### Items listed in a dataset
──────

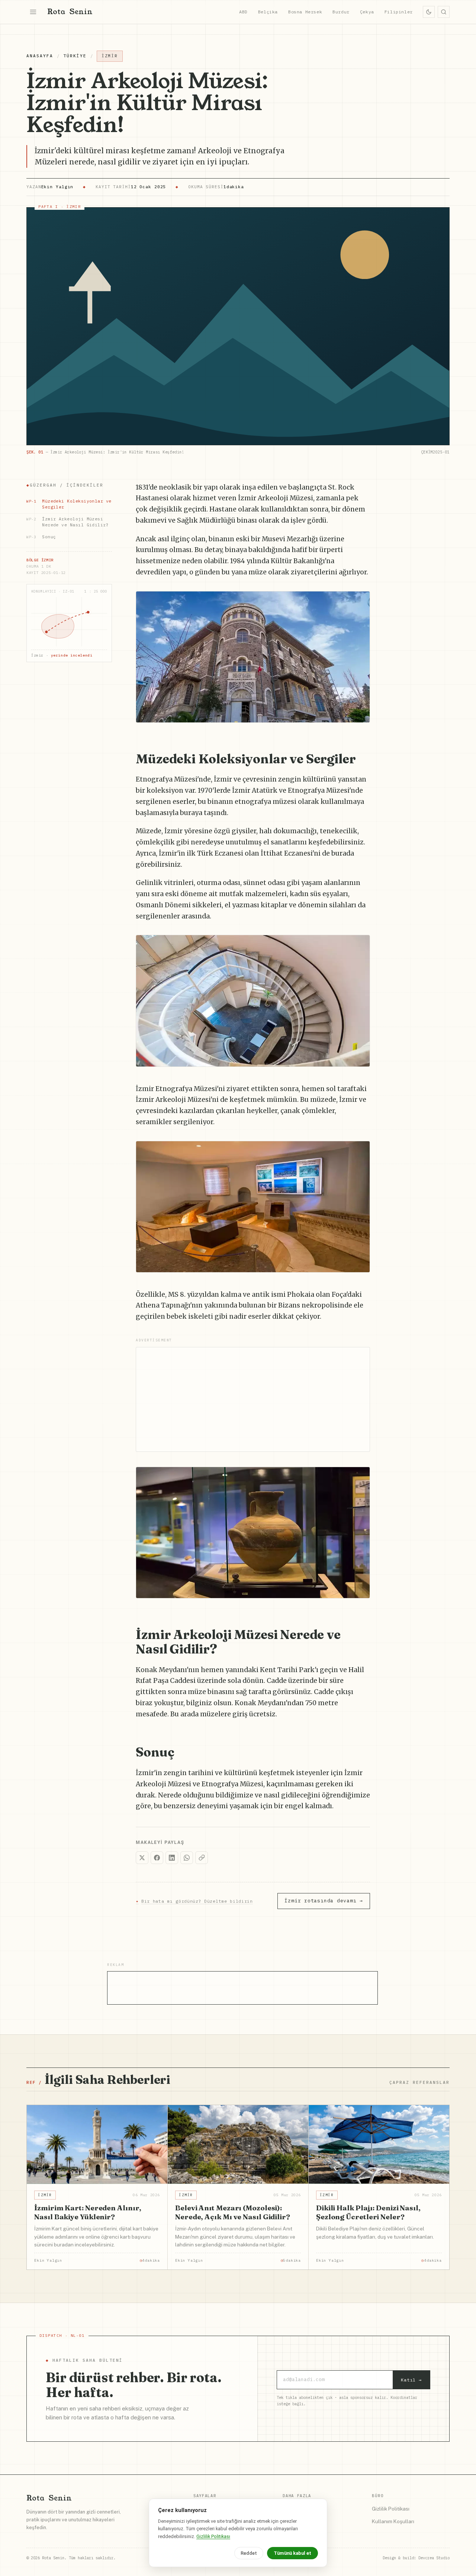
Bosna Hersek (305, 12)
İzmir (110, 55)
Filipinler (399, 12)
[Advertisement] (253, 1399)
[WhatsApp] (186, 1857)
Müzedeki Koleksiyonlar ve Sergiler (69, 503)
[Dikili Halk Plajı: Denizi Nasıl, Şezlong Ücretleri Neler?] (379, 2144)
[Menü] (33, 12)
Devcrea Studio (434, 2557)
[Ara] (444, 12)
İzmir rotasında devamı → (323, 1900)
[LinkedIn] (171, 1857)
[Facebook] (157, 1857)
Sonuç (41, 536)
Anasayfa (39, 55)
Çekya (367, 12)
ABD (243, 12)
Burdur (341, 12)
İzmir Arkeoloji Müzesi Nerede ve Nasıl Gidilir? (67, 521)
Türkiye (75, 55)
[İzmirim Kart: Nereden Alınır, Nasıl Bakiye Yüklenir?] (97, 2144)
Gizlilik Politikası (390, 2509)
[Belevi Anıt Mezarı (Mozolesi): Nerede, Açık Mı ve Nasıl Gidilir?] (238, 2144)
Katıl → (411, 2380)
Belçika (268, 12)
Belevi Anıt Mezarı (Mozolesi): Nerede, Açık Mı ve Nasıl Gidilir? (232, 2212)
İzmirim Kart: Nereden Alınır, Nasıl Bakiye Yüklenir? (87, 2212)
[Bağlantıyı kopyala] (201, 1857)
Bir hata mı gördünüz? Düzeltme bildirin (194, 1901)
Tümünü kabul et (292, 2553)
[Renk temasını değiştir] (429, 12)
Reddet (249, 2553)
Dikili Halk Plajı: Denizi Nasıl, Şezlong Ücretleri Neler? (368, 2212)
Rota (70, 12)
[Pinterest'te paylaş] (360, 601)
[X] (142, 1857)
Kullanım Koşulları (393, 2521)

──────

### What is needed
Print each record exactly as it stands, leaving the images out.

### Written solution
Bosna Hersek (305, 12)
İzmir (110, 55)
Filipinler (399, 12)
[Advertisement] (253, 1399)
[WhatsApp] (186, 1857)
Müzedeki Koleksiyonlar ve Sergiler (69, 503)
[Dikili Halk Plajı: Denizi Nasıl, Şezlong Ücretleri Neler?] (379, 2144)
[Menü] (33, 12)
Devcrea Studio (434, 2557)
[Ara] (444, 12)
İzmir rotasında devamı → (323, 1900)
[LinkedIn] (171, 1857)
[Facebook] (157, 1857)
Sonuç (41, 536)
Anasayfa (39, 55)
Çekya (367, 12)
ABD (243, 12)
Burdur (341, 12)
İzmir Arkeoloji Müzesi Nerede ve Nasıl Gidilir? (67, 521)
Türkiye (75, 55)
[İzmirim Kart: Nereden Alınır, Nasıl Bakiye Yüklenir?] (97, 2144)
Gizlilik Politikası (390, 2509)
[Belevi Anıt Mezarı (Mozolesi): Nerede, Açık Mı ve Nasıl Gidilir?] (238, 2144)
Katıl → (411, 2380)
Belçika (268, 12)
Belevi Anıt Mezarı (Mozolesi): Nerede, Açık Mı ve Nasıl Gidilir? (232, 2212)
İzmirim Kart: Nereden Alınır, Nasıl Bakiye Yüklenir? (87, 2212)
[Bağlantıyı kopyala] (201, 1857)
Bir hata mı gördünüz? Düzeltme bildirin (194, 1901)
Tümünü kabul et (292, 2553)
[Renk temasını değiştir] (429, 12)
Reddet (249, 2553)
Dikili Halk Plajı: Denizi Nasıl, Şezlong Ücretleri Neler? (368, 2212)
Rota (70, 12)
[Pinterest'te paylaş] (360, 601)
[X] (142, 1857)
Kullanım Koşulları (393, 2521)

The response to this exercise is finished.